The plot thickens when we see the young woman quickly gather the magic pillow and a few other props before dashing from the regal theater to a run-down space probably on the East Side of London where lower class men and women act in plays and where she is Desdemona, speaking and moving just as her idol does for the royals.  To make a long story short, it comes out that she is acting because Samuel Pepys has spoken about her and her ragtag group in his diary.  When Kynaston realizes that his lowly dresser whom he barely even notices is pretending to “act,” he at first laughs it off.  But Nell Gwynn, notorious mistress of King Charles II, gets the very campy king, who himself often cross-dresses, first to allow for women to portray female parts, along with the likes of Kynaston.  Eventually, however, because Nell develops anger at Kynaston, she convinces Charles II to decree that ONLY women may portray female parts, thus bringing to an abrupt and catastrophic end the careers of many beautiful young men who’ve made their way as cross-dressing female characters.

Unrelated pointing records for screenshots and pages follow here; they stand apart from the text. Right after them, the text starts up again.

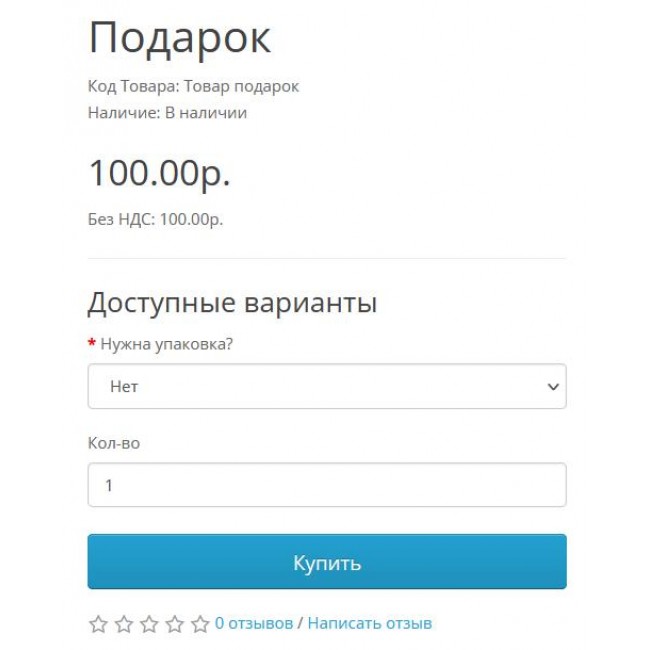
Task: Click the third rating star
Action: [149, 624]
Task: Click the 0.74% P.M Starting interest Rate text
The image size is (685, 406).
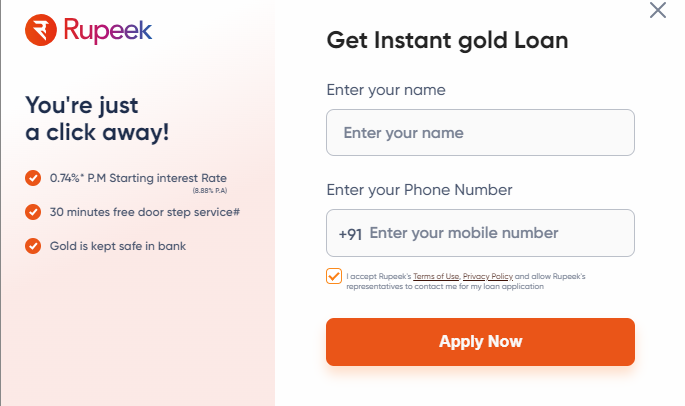Action: [138, 178]
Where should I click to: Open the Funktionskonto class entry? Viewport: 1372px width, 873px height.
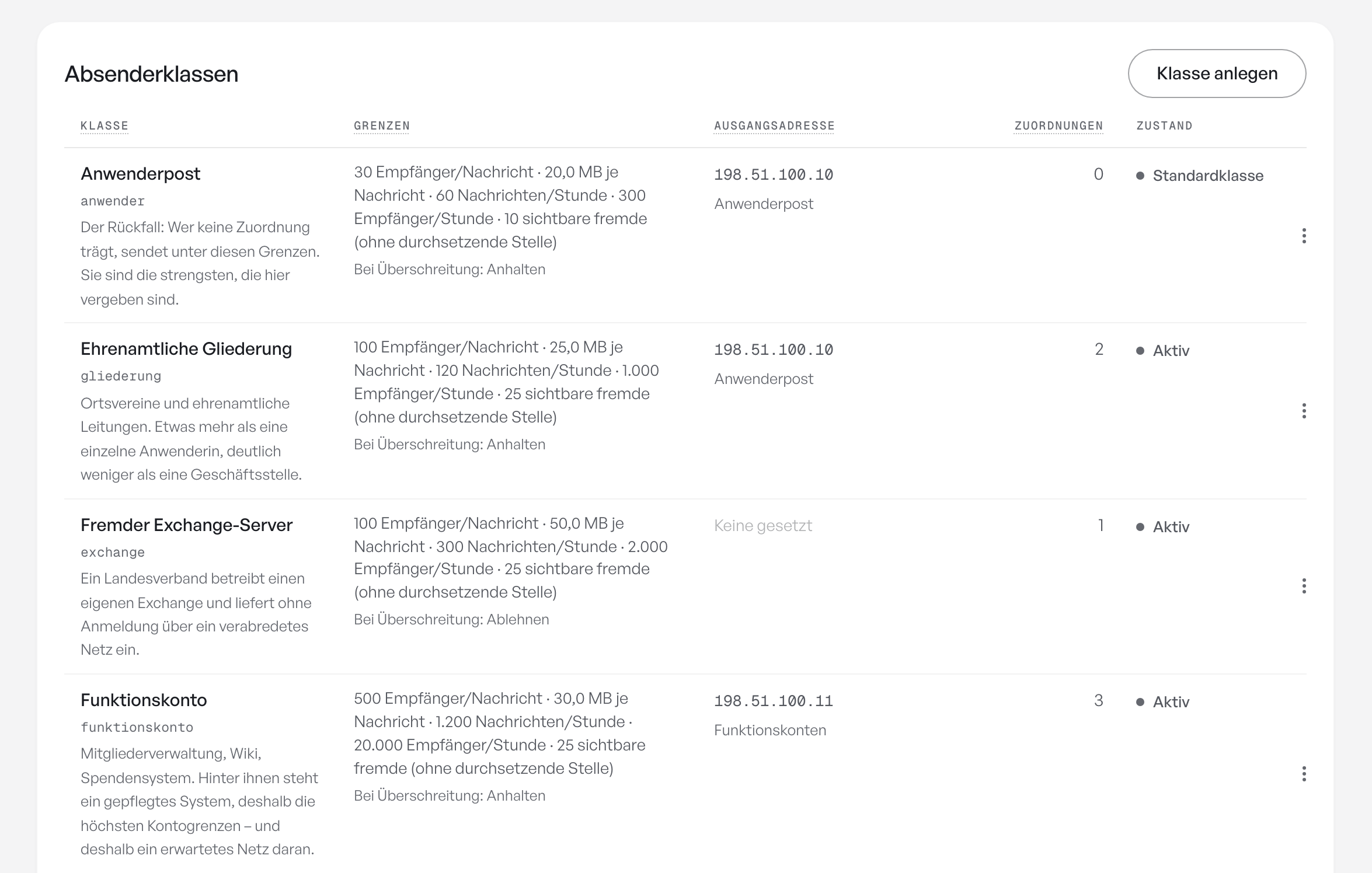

Perhaps because of all the attention to gender fluidity and a rejection of conventional binary explanations of who we all are, I saw in this third viewing something I’d never noted before.  A royal ruling that opened up huge possibilities for women contributed to a stiffening of gender roles prescribed both for men and women in western culture.  And it its that precise stiffening that is being currently resisted and rejected by increasing numbers of human beings from all walks of life and cultures.  So Hatcher and Eyre were ahead of the curve when they produced this movie early in the 21st century.   What lingers for me now is the complicated reality that a change in the rules can be received entirely differently by various segments of a society, setting up a paradox or at least a webbed conundrum.  

And it’s certainly true that their movie shows Kynaston agreeing to teach his dresser-turned-stage star (now known as Mrs. Huges who is in demand to act all sorts of roles) how to be Desdemona as he plays Othello.  But along the way, she upbraids him in a long and powerful speech in which she points out that no woman would die without fighting as Othello puts that gorgeous pillow over her face in order to kill her.  She says he is expert at gestures and postures that appeal to the audience with their already set ideas of how females are supposed to comport ourselves.  But he can’t tell us anything about how it feels on the inside of any of the female characters he portrays.  So he is “playing” at being a woman, where she IS a woman.  What she has to drop, then, is mimicking her idol and, ironically it is the pretend woman who coaxes that self inside the biological woman onto the stage.

The two of them explore each other’s bodies in a couple of amazing scenes of intimacy.  The dialogue is fascinating to me because she keeps asking him if she’s the “woman” or is he, and also when is she or he the “man.”  The first time they are intimate in this way, he is very sure, answering her immediately to both their delights because it’s an intimate game like that played by Antony and Cleopatra in Shakespeare’s play on the night when Cleopatra wears Anthony’s armor and sword while he wears her silken gowns.  But the second time Kynaston and Mrs. are together, after they’ve performed am amazing scene of Desdemona’s heroic attempts to escape Othello’s mad desire to kill her, and  after they kiss longer than the first time she asks him if he’s the woman or the man.  He pauses before saying lines that are so moving to me:  “I don’t know.”  On that note, the movie ends and I find myself haunted by all sorts of ambiguities about self-presentation and personhood.

I suspect I’ll decide to watch “Stage Beauty” again in a couple of years to see what it can teach me or how it can challenge me to enlarge my own ideas about how to be in the world.